**Input material**.

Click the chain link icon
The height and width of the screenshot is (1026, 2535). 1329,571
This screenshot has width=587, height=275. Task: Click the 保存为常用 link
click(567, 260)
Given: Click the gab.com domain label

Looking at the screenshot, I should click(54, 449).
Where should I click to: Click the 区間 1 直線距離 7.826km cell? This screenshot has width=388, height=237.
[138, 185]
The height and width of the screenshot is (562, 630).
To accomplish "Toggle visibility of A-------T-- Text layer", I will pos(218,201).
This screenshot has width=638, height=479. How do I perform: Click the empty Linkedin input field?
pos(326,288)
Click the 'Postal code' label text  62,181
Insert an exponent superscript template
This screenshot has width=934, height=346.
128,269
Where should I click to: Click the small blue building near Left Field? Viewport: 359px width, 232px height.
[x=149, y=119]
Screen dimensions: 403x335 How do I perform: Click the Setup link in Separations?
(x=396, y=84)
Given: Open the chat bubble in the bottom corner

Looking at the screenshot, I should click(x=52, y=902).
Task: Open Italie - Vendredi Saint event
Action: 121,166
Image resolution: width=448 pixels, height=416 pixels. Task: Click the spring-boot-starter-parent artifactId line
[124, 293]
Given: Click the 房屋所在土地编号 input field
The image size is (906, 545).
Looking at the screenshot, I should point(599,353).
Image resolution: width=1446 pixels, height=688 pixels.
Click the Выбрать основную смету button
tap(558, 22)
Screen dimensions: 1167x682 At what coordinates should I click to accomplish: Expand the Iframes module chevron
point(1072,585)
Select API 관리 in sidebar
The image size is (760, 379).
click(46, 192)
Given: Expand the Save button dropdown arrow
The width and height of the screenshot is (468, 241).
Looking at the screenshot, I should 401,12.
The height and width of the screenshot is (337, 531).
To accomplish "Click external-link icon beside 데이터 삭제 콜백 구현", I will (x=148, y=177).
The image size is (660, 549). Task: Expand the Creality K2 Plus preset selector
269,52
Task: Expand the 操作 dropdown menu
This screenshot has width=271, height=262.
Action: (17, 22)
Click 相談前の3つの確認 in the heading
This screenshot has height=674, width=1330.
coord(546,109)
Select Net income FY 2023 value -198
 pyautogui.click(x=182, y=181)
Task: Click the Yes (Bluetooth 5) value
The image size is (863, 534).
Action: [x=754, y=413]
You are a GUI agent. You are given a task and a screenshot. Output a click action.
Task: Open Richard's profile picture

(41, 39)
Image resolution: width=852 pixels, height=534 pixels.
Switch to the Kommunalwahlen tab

**Written exercise**. Edit the listing from the line containing "Screen dimensions: 403x335" down through the line containing "point(1072,585)", replacing "chat bubble" with "help icon" and changing nothing else. Return only those lines.

**Exercise solution**.
Screen dimensions: 403x335 How do I perform: Click the Setup link in Separations?
(x=396, y=84)
Given: Open the help icon in the bottom corner

Looking at the screenshot, I should click(x=52, y=902).
Task: Open Italie - Vendredi Saint event
Action: 121,166
Image resolution: width=448 pixels, height=416 pixels. Task: Click the spring-boot-starter-parent artifactId line
[124, 293]
Given: Click the 房屋所在土地编号 input field
The image size is (906, 545).
Looking at the screenshot, I should point(599,353).
Image resolution: width=1446 pixels, height=688 pixels.
Click the Выбрать основную смету button
tap(558, 22)
Screen dimensions: 1167x682 At what coordinates should I click to accomplish: Expand the Iframes module chevron
point(1072,585)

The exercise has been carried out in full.